To do: Return, word for word, the part of the passage on the Internet of Things between "In China, Premier" and "from city officials.", inclusive.

Other sources predict hospital beds with so much instrumentation that no sensors need to be attached to the patient, as shown in this research.

"After three or four years it will go beyond retail, and after 10 years our whole lives will be different from what we can imagine now," predicts Kneko Burney, strategist at Compass Intelligence, a consulting firm in Scottsdale, Ariz. "In 10 years it will not be strange to have a cell phone earpiece embedded in your ear."

In China, Premier Wen Jiabao has made the Internet of Things a national goal, notes MIT Prof. Edmund W. Schuster, who works in the university's Auto ID Center. "The Chinese see it as fundamental part of a harmonious society, especially as it would make services easier to coordinate in dense cities," he says.

Additionally, the municipal government of Wuxi (also rendered Wu-Shi), a suburb of Shanghai, has announced intentions to build an IoT-based theme park. "It is expected to become a travel destination of [a] new generation for [sic] Internet users, an offline spiritual home, and an entertainment center," according to a press release from city officials.

Extracted entries:
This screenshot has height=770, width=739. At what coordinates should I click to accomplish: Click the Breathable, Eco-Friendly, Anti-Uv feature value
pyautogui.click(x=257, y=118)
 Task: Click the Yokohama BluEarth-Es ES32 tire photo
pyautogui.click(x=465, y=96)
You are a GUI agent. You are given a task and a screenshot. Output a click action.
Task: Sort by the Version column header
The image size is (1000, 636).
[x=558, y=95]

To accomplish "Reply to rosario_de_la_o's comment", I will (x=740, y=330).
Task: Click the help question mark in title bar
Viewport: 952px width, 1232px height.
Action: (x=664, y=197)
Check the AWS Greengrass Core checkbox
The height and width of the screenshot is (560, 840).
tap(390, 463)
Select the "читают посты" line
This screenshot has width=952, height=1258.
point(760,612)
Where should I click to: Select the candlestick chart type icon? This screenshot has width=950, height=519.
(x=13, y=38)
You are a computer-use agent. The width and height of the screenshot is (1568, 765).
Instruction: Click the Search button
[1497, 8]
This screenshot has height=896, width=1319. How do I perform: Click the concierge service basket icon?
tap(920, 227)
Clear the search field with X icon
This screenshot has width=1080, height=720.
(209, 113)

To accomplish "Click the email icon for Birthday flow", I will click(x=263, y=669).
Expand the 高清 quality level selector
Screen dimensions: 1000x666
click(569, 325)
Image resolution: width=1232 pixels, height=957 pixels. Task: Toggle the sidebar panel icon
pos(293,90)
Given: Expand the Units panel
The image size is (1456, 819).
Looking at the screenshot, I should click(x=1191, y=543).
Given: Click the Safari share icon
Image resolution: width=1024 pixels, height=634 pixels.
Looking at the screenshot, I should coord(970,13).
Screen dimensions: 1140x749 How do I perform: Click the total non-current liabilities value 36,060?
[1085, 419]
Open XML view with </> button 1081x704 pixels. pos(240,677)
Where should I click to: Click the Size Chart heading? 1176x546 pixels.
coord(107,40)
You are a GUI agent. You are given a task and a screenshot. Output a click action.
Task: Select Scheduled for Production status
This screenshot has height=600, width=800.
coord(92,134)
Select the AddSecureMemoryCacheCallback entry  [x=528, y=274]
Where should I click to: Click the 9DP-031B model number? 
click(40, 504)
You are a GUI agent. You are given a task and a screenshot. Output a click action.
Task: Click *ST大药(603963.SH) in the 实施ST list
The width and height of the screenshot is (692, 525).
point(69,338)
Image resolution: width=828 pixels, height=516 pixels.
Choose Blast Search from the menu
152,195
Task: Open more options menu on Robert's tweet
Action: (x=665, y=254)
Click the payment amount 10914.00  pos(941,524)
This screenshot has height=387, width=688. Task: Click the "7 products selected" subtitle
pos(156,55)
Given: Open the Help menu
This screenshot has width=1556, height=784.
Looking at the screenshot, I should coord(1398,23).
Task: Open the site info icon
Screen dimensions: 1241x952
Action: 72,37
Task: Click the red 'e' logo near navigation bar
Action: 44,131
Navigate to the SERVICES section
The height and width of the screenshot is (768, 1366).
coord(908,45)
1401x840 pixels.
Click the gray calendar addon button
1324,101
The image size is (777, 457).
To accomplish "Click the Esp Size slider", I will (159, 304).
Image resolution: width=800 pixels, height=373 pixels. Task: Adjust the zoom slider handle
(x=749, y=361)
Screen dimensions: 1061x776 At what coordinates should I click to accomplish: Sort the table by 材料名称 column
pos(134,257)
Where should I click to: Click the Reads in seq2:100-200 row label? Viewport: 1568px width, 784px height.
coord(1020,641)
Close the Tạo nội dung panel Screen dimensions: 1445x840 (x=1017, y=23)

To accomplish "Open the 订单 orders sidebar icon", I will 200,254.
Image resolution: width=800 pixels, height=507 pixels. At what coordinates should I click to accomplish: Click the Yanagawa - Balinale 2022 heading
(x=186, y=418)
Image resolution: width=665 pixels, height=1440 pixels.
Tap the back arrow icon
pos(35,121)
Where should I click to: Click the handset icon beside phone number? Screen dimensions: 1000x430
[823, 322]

Finished exercise:
In China, Premier Wen Jiabao has made the Internet of Things a national goal, notes MIT Prof. Edmund W. Schuster, who works in the university's Auto ID Center. "The Chinese see it as fundamental part of a harmonious society, especially as it would make services easier to coordinate in dense cities," he says.

Additionally, the municipal government of Wuxi (also rendered Wu-Shi), a suburb of Shanghai, has announced intentions to build an IoT-based theme park. "It is expected to become a travel destination of [a] new generation for [sic] Internet users, an offline spiritual home, and an entertainment center," according to a press release from city officials.